● **Task item**
The response must consist of the lines below from the one with "FIFA World Cup 2018 scoreboard by Txak (266, 1231)" through the one with "[PES 2017] (158, 2349)", exactly as they appear and with both ends kept.

● **Material supplied**
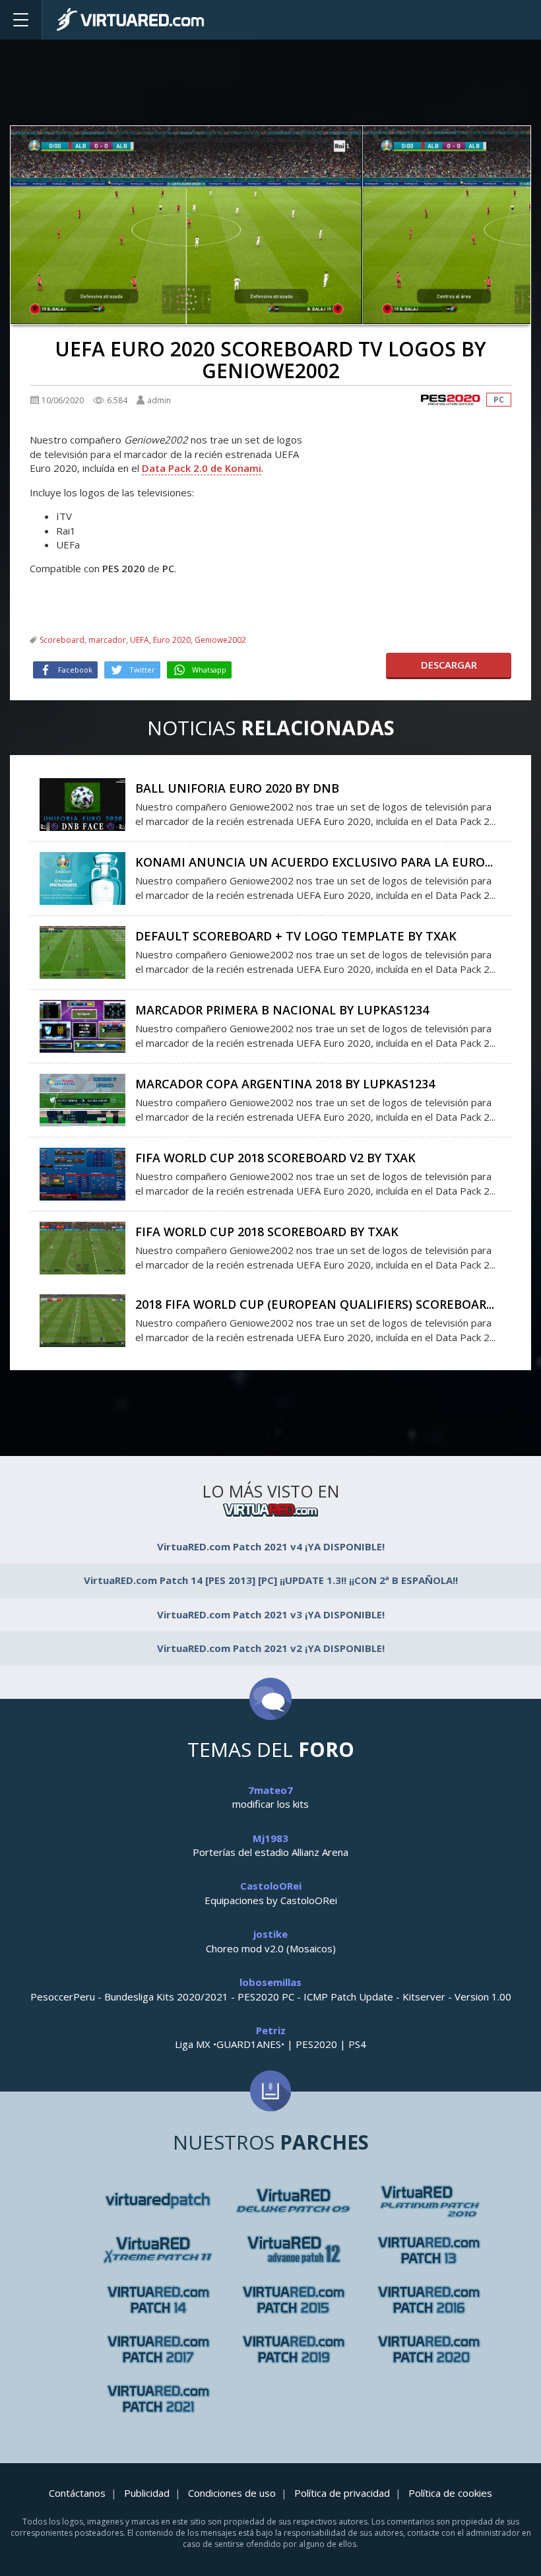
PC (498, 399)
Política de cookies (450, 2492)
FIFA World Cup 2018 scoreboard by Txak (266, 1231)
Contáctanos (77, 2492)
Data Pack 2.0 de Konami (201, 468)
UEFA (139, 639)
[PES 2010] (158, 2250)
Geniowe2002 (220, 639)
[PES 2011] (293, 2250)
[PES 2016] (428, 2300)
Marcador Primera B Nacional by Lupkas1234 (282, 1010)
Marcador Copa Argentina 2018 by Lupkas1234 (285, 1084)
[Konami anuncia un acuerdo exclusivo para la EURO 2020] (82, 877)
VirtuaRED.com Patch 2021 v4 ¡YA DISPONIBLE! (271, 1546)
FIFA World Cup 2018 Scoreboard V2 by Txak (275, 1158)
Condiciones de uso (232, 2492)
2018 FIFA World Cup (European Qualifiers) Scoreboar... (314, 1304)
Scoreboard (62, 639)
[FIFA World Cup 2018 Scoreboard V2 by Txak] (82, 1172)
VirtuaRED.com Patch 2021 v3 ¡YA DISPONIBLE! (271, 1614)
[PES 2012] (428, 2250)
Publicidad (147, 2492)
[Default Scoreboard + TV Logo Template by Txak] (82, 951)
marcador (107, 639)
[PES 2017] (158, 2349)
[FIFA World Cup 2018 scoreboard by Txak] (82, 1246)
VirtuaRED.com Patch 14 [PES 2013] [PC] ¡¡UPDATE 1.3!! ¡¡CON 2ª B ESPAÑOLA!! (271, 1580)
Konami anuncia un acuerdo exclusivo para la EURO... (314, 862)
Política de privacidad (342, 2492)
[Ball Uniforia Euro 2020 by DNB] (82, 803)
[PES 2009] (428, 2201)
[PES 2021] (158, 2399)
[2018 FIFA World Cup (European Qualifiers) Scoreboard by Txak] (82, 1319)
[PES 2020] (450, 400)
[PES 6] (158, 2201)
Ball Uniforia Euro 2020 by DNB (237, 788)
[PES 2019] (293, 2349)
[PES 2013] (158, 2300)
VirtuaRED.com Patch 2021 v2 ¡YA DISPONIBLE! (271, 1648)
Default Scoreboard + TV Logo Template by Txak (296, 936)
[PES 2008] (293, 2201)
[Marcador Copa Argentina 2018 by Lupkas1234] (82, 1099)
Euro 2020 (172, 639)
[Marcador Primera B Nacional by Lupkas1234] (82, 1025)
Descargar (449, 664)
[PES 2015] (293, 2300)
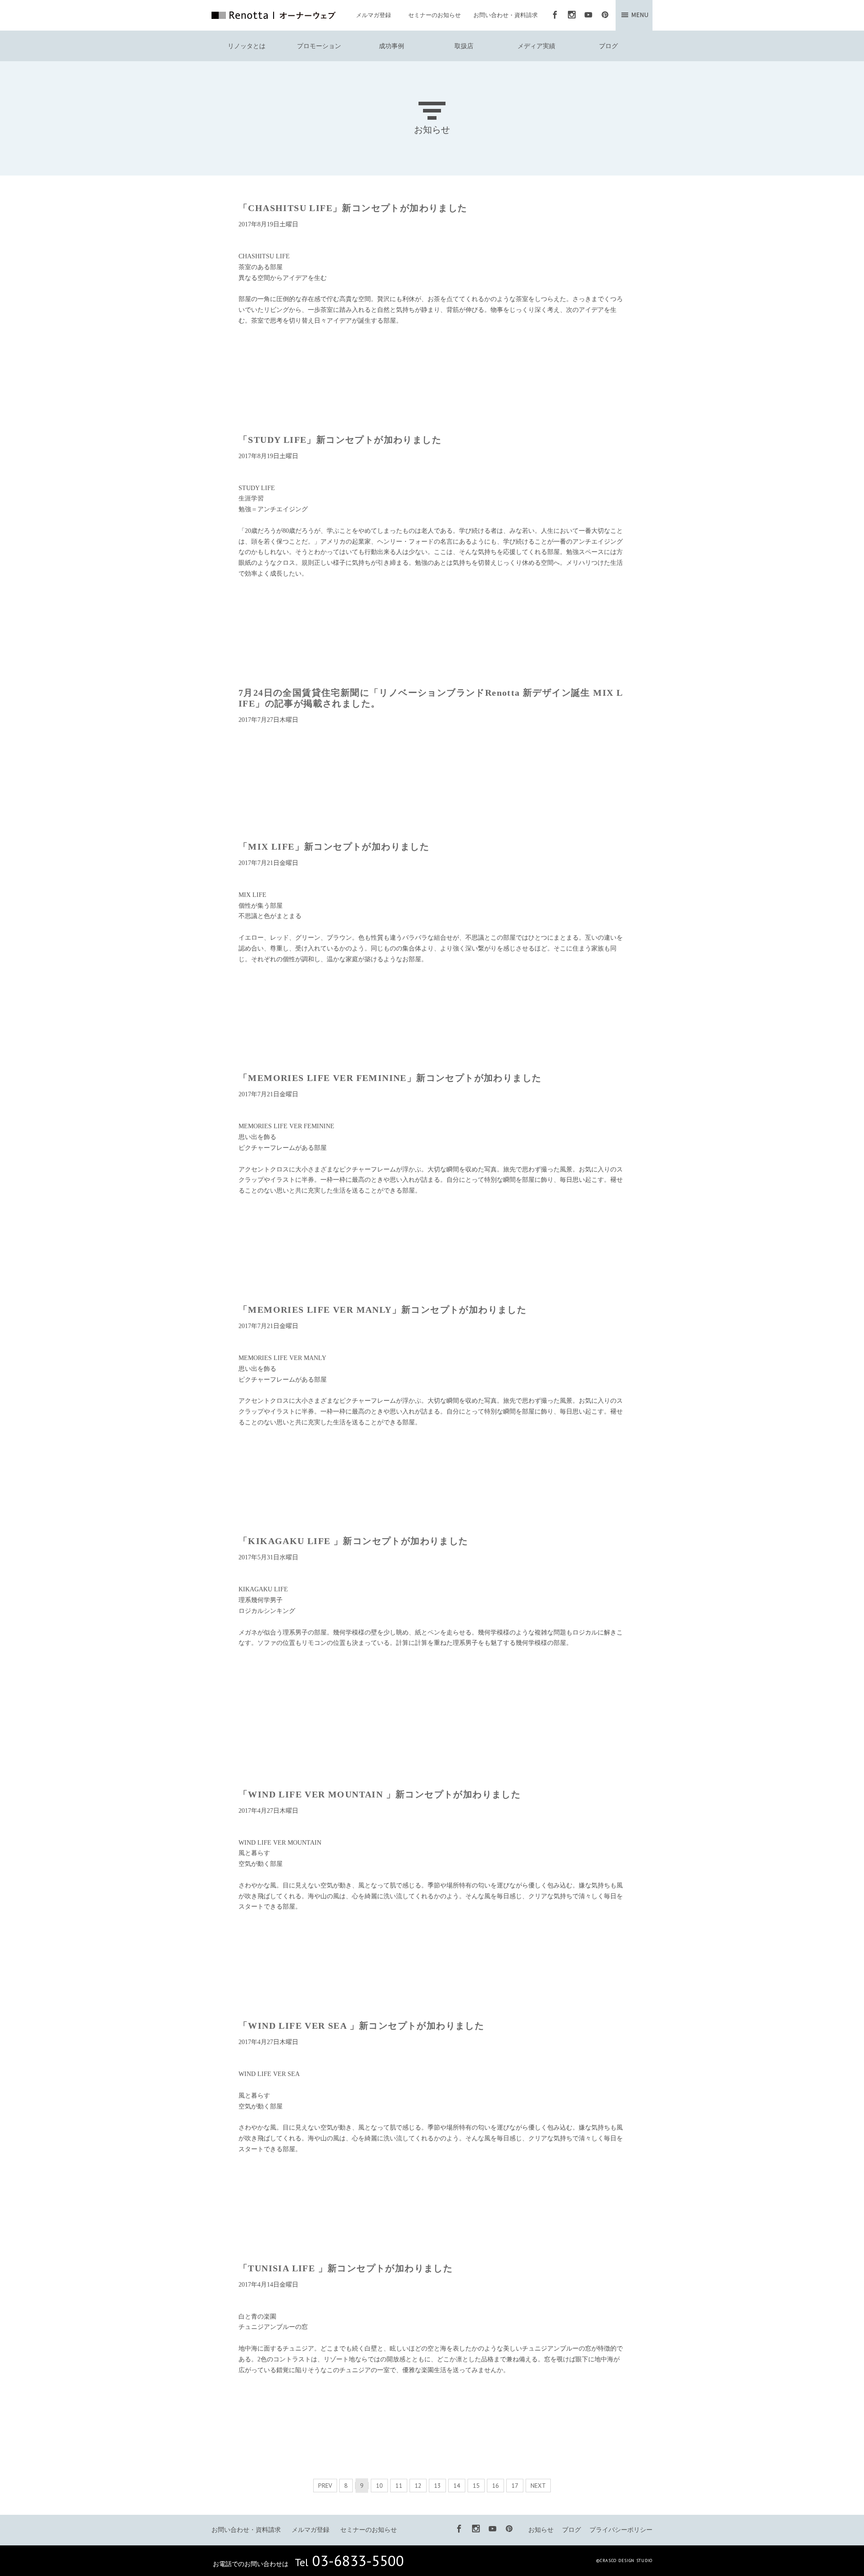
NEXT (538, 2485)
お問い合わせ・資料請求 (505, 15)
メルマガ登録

● **Output for this exercise**
FIFA World Cup 2018 scoreboard by Txak (266, 1231)
Contáctanos (77, 2492)
Data Pack 2.0 de Konami (201, 468)
UEFA (139, 639)
[PES 2010] (158, 2250)
Geniowe2002 (220, 639)
[PES 2011] (293, 2250)
[PES 2016] (428, 2300)
Marcador Primera B Nacional by Lupkas1234 (282, 1010)
Marcador Copa Argentina 2018 by Lupkas1234 (285, 1084)
[Konami anuncia un acuerdo exclusivo para la EURO 2020] (82, 877)
VirtuaRED.com Patch 2021 v4 ¡YA DISPONIBLE! (271, 1546)
FIFA World Cup 2018 Scoreboard V2 by Txak (275, 1158)
Condiciones de uso (232, 2492)
2018 FIFA World Cup (European Qualifiers) Scoreboar... (314, 1304)
Scoreboard (62, 639)
[FIFA World Cup 2018 Scoreboard V2 by Txak] (82, 1172)
VirtuaRED.com Patch 2021 v3 ¡YA DISPONIBLE! (271, 1614)
[PES 2012] (428, 2250)
Publicidad (147, 2492)
[Default Scoreboard + TV Logo Template by Txak] (82, 951)
marcador (107, 639)
[PES 2017] (158, 2349)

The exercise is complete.